大学院を修了後、就職した会社ではリチウムイオン電池の開発に従事した。時は平成初期、バブル景気がはじけ、平成不況の暗雲が垂れ込めていた。世界にその名をとどろかす企業とて安泰ではいられず、様々な経営判断を下さなければならなかった。その一つが、研究開発部門の縮小だ。石田教授は企画部門(教育ビジネス事業室)に籍を移すこととなった。
「技術的に非常に優れた成果であっても、世界的な情勢、技術的トレンド、会社の戦略・方針などによって、必ずしも日の目を見るわけではありません。しかし、その頃は若かったこともありますが、自分が開発した技術が社会実装され、人びとの暮らしに役立つことを信じて、一途に頑張っていました。競争市場の中で、技術がどのように有用で価値があるのかといった視点から眺めることができなかったのですね」。そうした経験は、現在、研究者の卵や若いエンジニアの振る舞い・メンタリティを読み解くことにつながっている。
転属先の企画部門は、あるいは花形部署かもしれなかった。しかし、石田教授は会社を去る。向かった先は、故郷北海道だ。「実家が自動車修理工場を経営していましたので、後継者としての道もあったのですが…」。しかし、石田教授は経営学を修めるべく、再び、学修と研究の場に身を置いた。前職の体験から、ものづくりの技術を経営的な側面(組織・戦略・ネットワーク)からとらえることの必要性を痛感したからだ。技術×経営だ。そしてそこでの出会いにより、次のステージへと導かれることになる。

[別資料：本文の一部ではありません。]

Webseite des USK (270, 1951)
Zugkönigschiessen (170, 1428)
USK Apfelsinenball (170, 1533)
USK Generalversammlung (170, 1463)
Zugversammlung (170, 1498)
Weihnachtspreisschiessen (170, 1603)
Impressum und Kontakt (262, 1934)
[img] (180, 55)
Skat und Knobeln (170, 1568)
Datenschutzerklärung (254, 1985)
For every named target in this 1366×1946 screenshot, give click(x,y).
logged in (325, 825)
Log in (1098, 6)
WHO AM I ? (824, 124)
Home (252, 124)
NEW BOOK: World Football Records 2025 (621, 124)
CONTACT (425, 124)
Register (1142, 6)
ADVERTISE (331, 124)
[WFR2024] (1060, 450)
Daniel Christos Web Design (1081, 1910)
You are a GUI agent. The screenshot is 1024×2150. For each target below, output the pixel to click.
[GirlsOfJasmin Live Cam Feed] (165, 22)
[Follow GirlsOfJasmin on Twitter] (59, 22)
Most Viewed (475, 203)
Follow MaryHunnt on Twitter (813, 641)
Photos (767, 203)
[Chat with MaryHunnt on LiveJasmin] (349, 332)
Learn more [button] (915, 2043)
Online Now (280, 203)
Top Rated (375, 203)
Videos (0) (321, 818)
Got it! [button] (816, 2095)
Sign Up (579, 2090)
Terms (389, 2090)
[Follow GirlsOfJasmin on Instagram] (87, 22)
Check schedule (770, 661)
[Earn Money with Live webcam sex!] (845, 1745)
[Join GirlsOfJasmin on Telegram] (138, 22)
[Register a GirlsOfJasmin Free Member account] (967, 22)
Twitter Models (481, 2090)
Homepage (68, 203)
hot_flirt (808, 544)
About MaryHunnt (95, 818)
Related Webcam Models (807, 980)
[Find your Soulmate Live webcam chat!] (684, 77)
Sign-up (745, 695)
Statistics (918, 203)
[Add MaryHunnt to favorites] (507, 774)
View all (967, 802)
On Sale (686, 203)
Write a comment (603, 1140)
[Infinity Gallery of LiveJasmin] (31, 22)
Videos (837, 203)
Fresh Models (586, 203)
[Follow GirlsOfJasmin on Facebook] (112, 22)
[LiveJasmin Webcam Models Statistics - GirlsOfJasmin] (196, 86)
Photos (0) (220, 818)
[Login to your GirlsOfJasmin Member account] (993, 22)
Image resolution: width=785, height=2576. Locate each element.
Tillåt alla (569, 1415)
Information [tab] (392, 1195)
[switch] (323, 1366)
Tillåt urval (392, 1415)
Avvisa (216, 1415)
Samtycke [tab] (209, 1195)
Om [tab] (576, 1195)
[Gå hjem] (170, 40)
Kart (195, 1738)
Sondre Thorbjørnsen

「師事した寺本義也先生は、ベストセラーとなった『失敗の本質』(中央公論社、1991年)の共著者として有名な方でしたが、ネットワークと経営研究の第一人者でもありました。当時の経営学は、指導者と学生との連携が緊密な分野として知られていましたが、寺本先生は学生の自主性に任せ、自由な試みを許容される方でした。おかげで興味のあることに思う存分、取り組むことができました」。おもしろいという感懐は、研究を大きく推進させる力となった。